CURRICULUM VITAE

MAX PAGELS

contact@maxpagels.com
2026 — Present

Open to discussions

Currently on gardening leave. Interested in working on the hardest technical problems in the machine learning and optimisation space, either as an employee, freelancer, or founder. Also interested in pre-seed investing in projects I feel I can be of use to.

2022 — 2026

Head of Technology, Marimekko

Work in the technology unit on several modernisation projects, both frontend and event-driven backend architectures. Renewed marimekko.com, launched two mobile applications, and a storefront dedicated to personalised fashion. Primary responsible for critical systems including payment processing (charges, holds, automatic refunds) and high-availability hosting.

2021 — 2023

Head of Technology, Fourkind / Thoughtworks

Primary responsible for country-level technology strategy, with specialisations for machine learning applications. Client work, including bidding algorithms for second-price advertisement auctions under partial information for ten-digit annual budgets.

2017 — 2021

Machine Learning Partner, Fourkind

Consulting work & partner at a machine learning specialist house. Implemented several real-time learning and batch systems for non-stationary problems across telecommunications (churn reduction and treatment) and the fashion industry (real-time webpage optimisation).

2015 — 2017

Developer / Senior Developer / Data Science Specialist, SC5

Frontend and backend engineering, focusing on cloud systems. Reactive programming for the largest ecommerce business in Finland. Built some of the first real-time contextual bandit learning systems for high volume recommendations in the Nordics. Thrice awarded for performance in annual company ceremonies.

Education

MSc, Computer Science, University of Helsinki; major in software systems, extended minor in mathematics and statistics. Natively trilingual (Swedish, Finnish, English).

Military service

Finnish Defence Forces reservist.

Select Papers

Improving the Delivery Cycle: A Multiple-Case Study of the Toolchains in Finnish Software Intensive Enterprises, IST, 2016

The Highways and Country Roads to Continuous Deployment, IEEE Software, 2015

A Behavior Marker tool for measurement of the Non-Technical Skills of Software Professionals: An Empirical Investigation, SEKE, 2015

Examining the Structure of Lean and Agile Values Among Software Developers, XP, 2014

Summary

Primary domain: online (incremental) machine learning systems -- algorithms that update model parameters per-observation in O(1) amortised time rather than requiring full batch retraining. Applied focus on contextual bandits, off-policy evaluation (IPS, DR, doubly-robust estimators), and reward estimation under partial feedback. Experience in causal estimation and author of Formative, a causal estimation library. Authored the Vowpal Wabbit off-policy evaluation tutorial in the official documentation.
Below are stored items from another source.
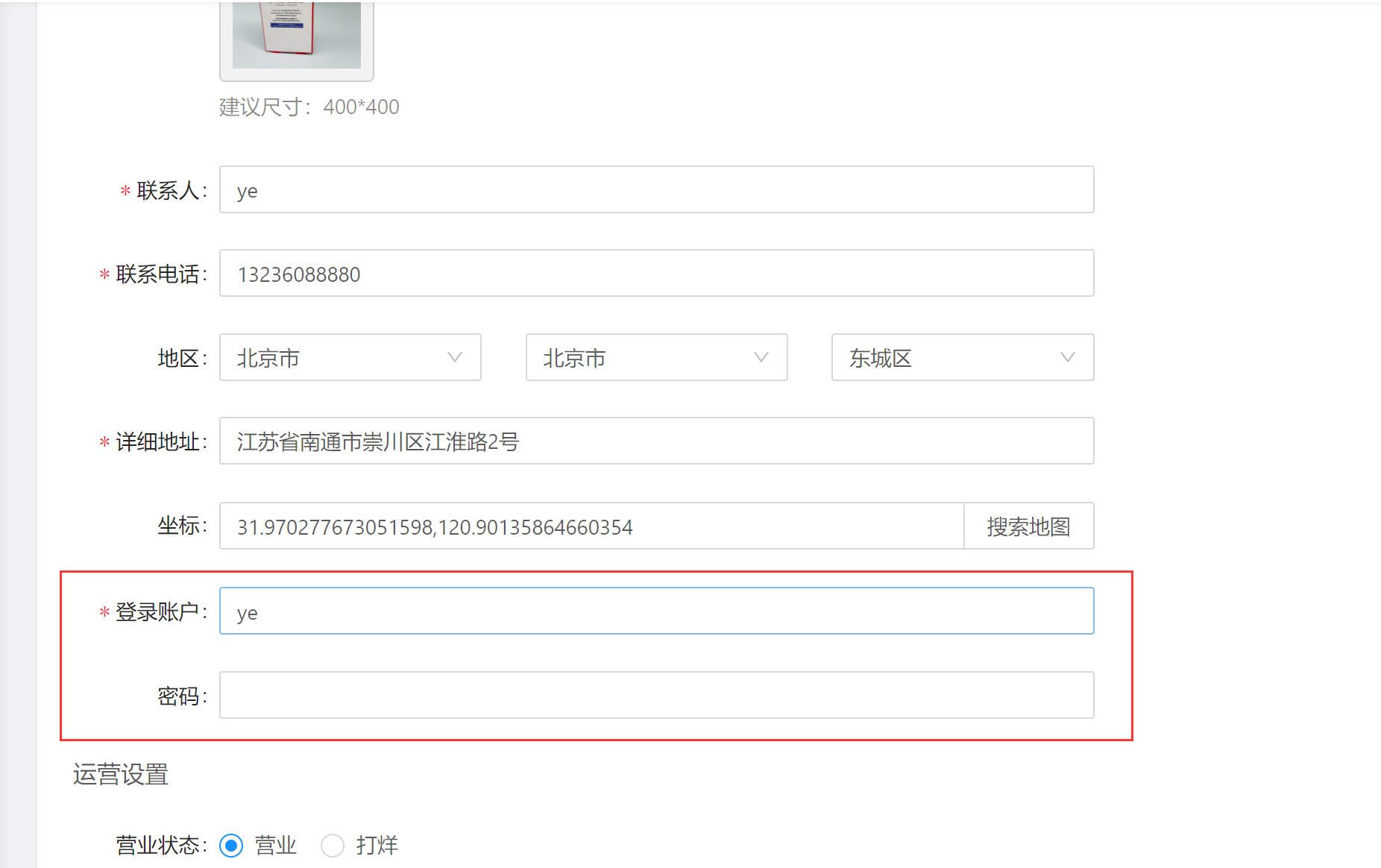The width and height of the screenshot is (1381, 868).
Task: Click the chevron arrow beside 东城区
Action: pos(1068,358)
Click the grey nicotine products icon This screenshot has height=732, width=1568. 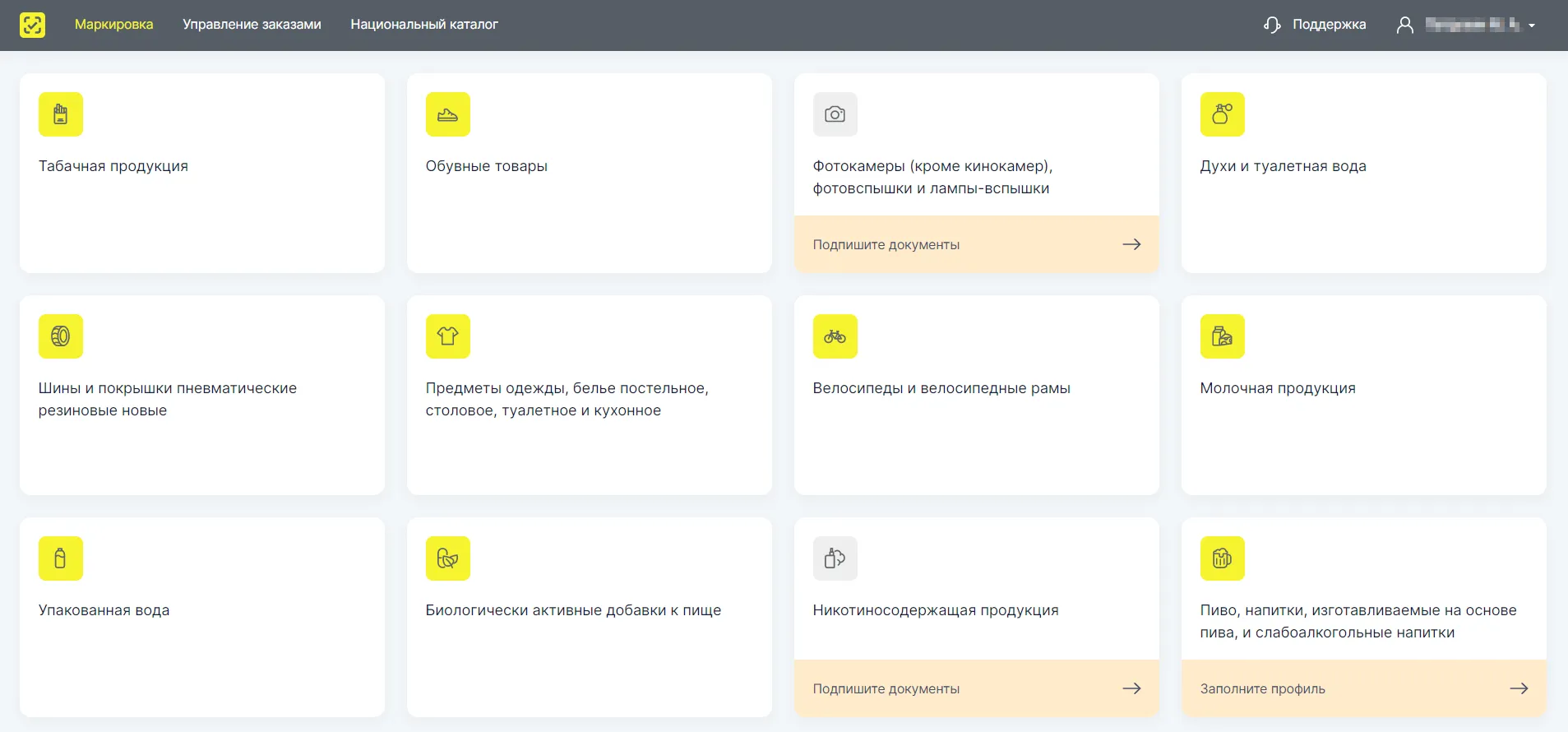click(835, 558)
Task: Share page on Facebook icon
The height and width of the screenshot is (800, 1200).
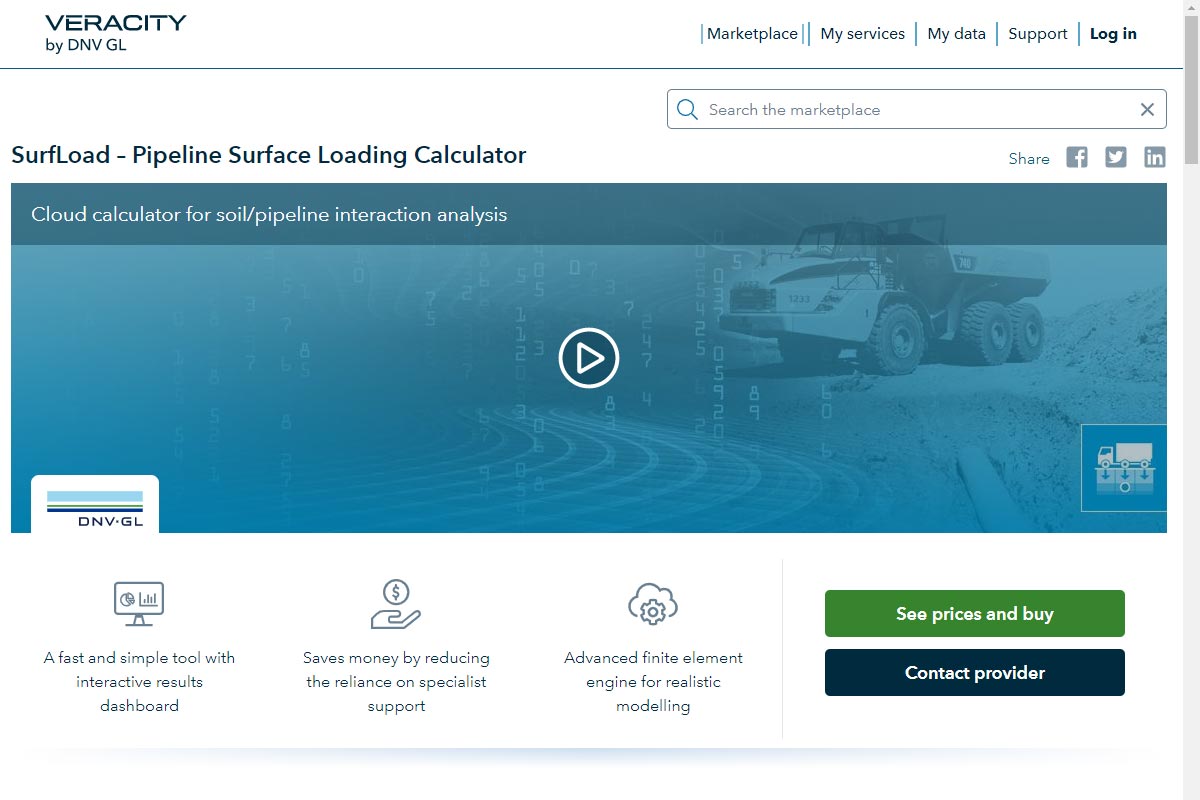Action: point(1076,157)
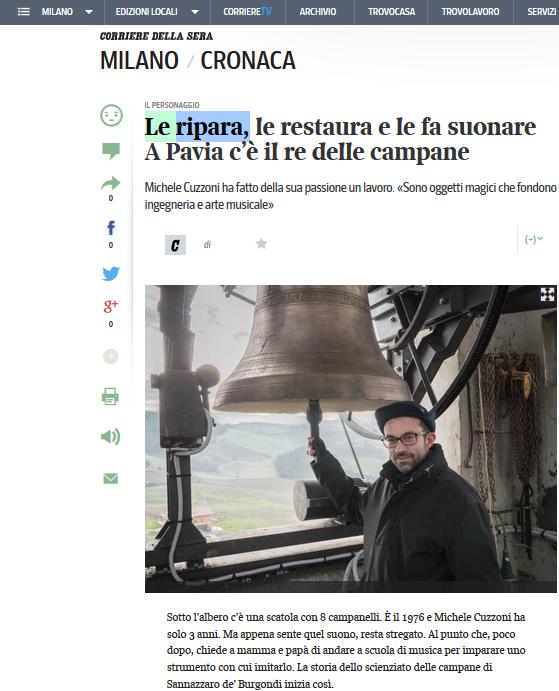Open the Corriere TV menu item
This screenshot has width=559, height=691.
[247, 12]
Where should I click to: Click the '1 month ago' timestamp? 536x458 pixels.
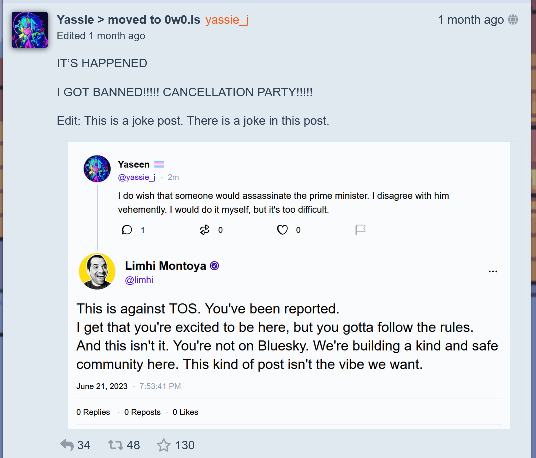471,20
Secondary domains: linear and mixed-integer optimisation (LP/MIP formulations for scheduling, routing and resource allocation), time-series and signals analysis (spectral methods, online anomaly detection), and distributed backend architectures for real-time inference (streaming ingestion, feature stores, sub-millisecond serving layers).

Public talks on contextual bandits, bandit algorithms, and cloud-native ML at Aalto University, Junction Helsinki and Helsinki Reinforcement Learning meetup.